BEGIN SELECTION
Greetings from the Big Geodata Newsletter!
In this issue you will find information on Pyjion - JIT compiler for Python, MAAP - NASA/ESA Multi-Mission Algorithm and Analysis Platform , Radiant MLHub - Open Library for EO Machine Learning, TorchGeo - Deep learning datasets, transforms, samplers, and pre-trained models for geospatial data, and GISD30 - Global 30m impervious-surface dynamic dataset. Our regular upcoming events and recent releases are here as well.
Happy reading!
You can access the previous issues of the newsletter on our web portal. If you find the newsletter useful, please share the subscription link below with your network.
Pyjion: JIT Compiler for Python
Image credits: Pyjion, 2022
Python plays an important role in big data analysis. However, native Python code is notoriously slow. Pyjion is a Just-In-Time (JIT) compiler for Python, which compiles code to native C intermediary language and executes it using the .NET Common Language Runtime. The main advantage of using this over other runtimes is the fact that Pyjion can execute all Python code faster without any code changes. Pyjion can be installed easily using the Python package manager and once installed can be imported into a Python 3.10 environment. Benchmarks show that Pyjion is about 2 to 3 times faster than the regular Python in real world usage. A detailed list of available optimizations can be found in the Pyjion documentation. You can also try out Pyjion in a live environment and check out the official website here.
Multi-Mission Algorithm and Analysis Platform (MAAP)
END SELECTION
BEGIN RECORDS FOR THE TASK
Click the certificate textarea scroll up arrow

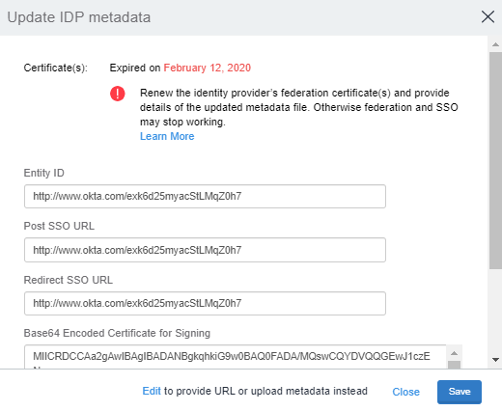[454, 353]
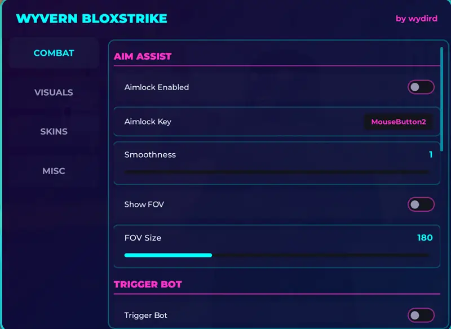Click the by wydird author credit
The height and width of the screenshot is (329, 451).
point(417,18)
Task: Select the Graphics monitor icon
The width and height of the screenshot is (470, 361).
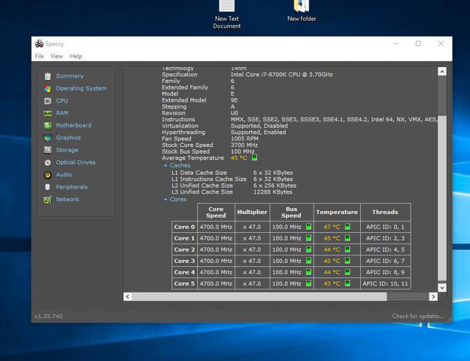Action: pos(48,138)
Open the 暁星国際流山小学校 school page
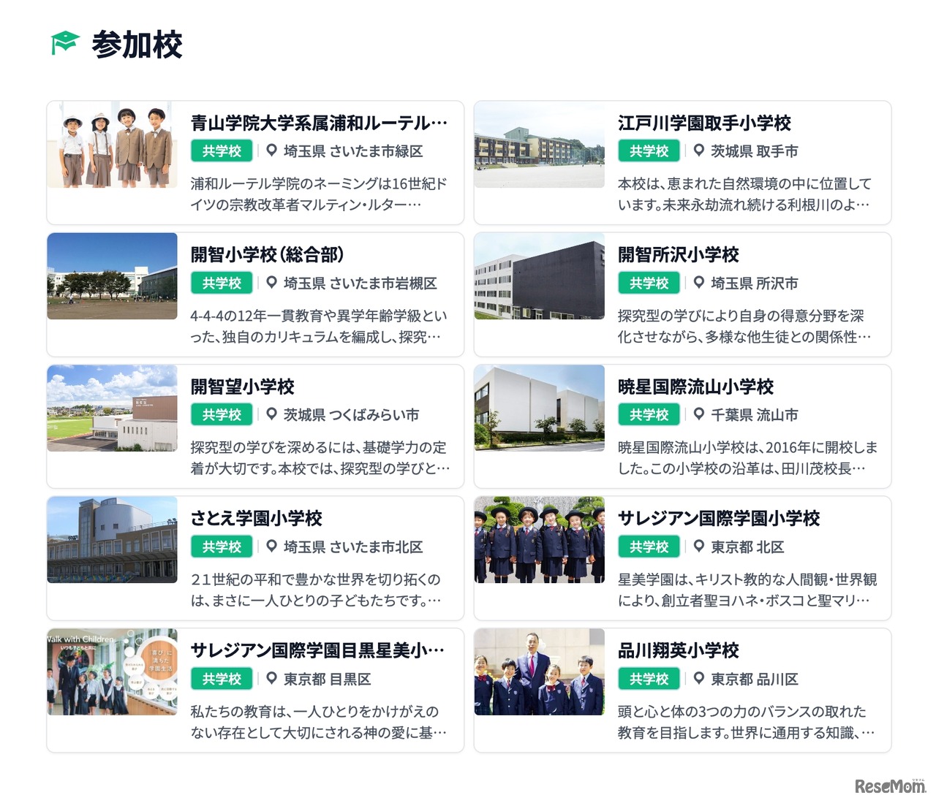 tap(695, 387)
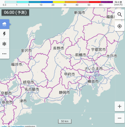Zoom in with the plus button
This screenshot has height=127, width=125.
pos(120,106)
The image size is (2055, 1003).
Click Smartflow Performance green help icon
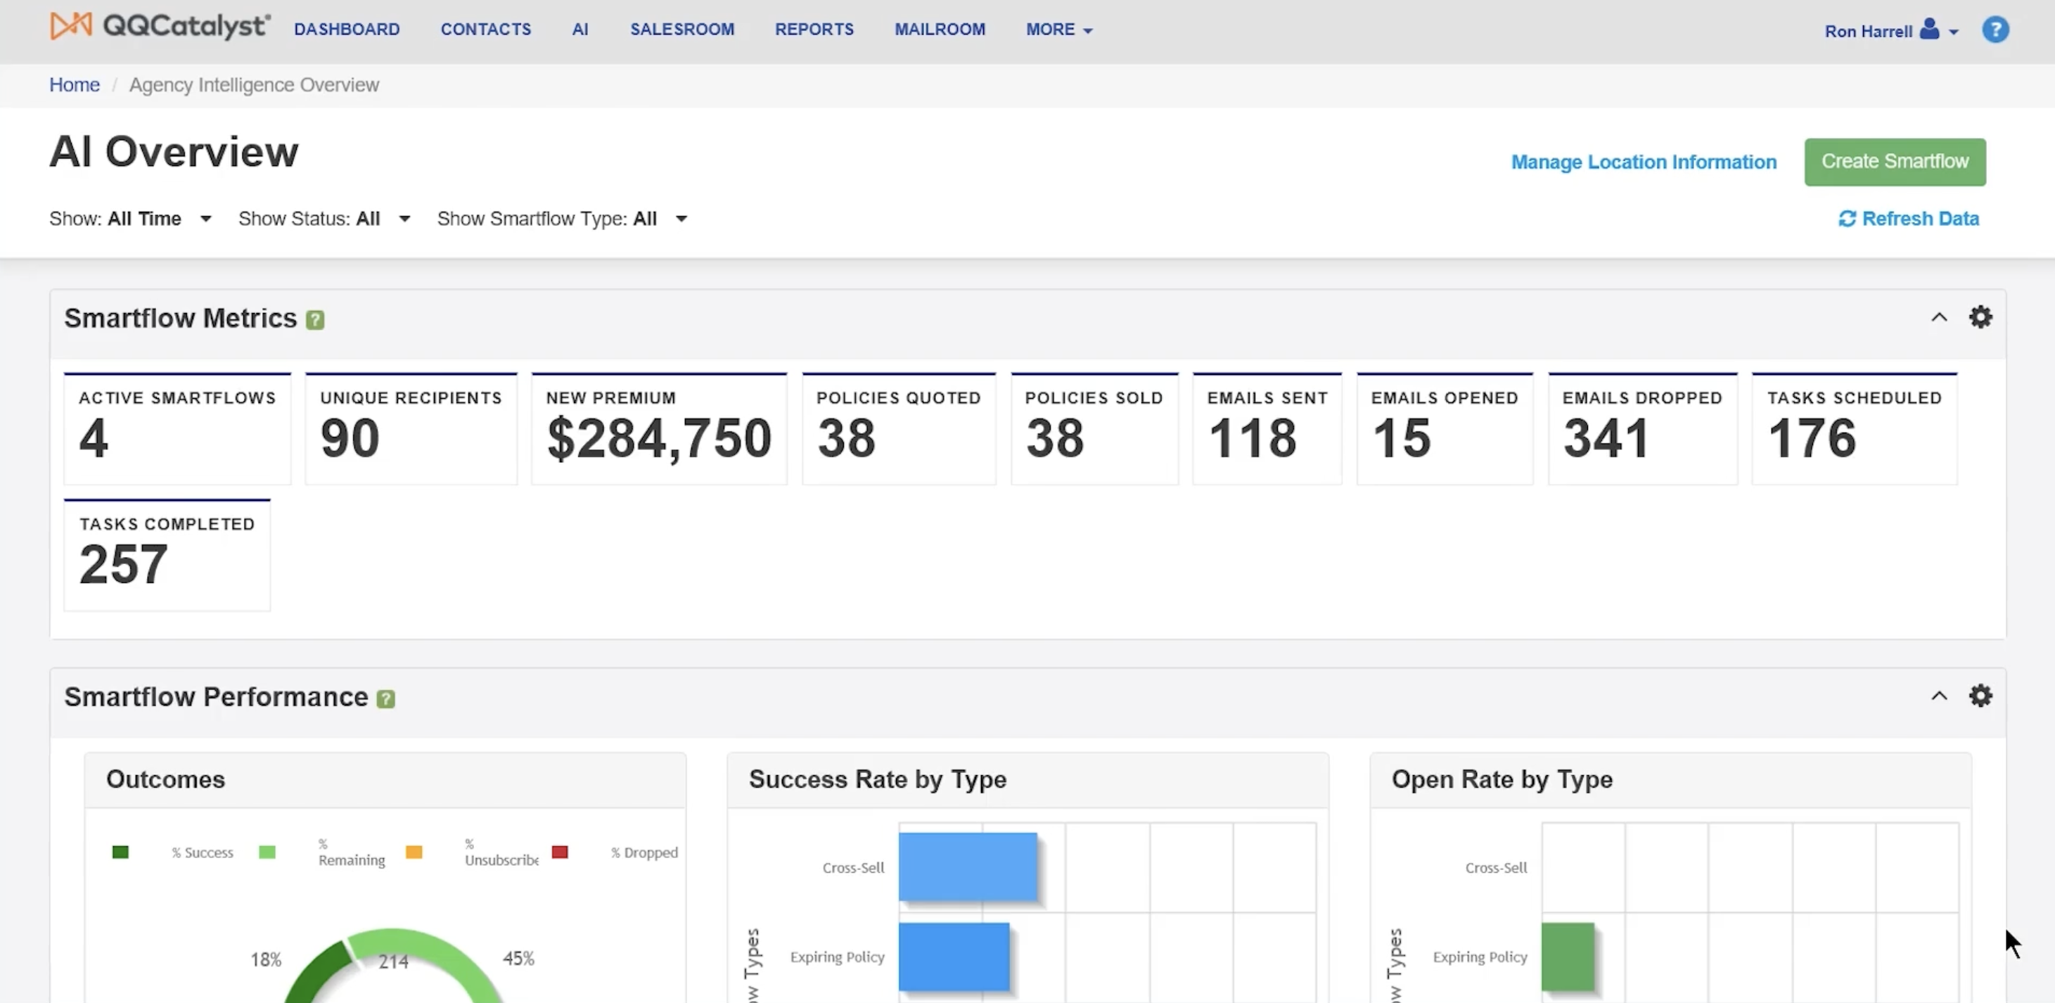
END RECORDS FOR THE TASK
## TASKS TO COMPLETE:
- 1) Decide whether each statement agrees with the newsletter, answering yes or no and quoting the words that decide it: (a) Pyjion requires changes to existing code to run it faster; (b) Pyjion can be installed with the Python package manager; (c) benchmarks show Pyjion running about five times faster than regular Python.
- 2) Pick out every line of the records that contains the word "screenshot", and copy each of those lines.

## ANSWERS TO THE EXERCISE:
- 1)
(a) No: "Pyjion can execute all Python code faster without any code changes."
(b) Yes: "Pyjion can be installed easily using the Python package manager"
(c) No: "Benchmarks show that Pyjion is about 2 to 3 times faster than the regular Python in real world usage."

- 2)
The height and width of the screenshot is (329, 451).
The width and height of the screenshot is (470, 361).
This screenshot has height=127, width=125.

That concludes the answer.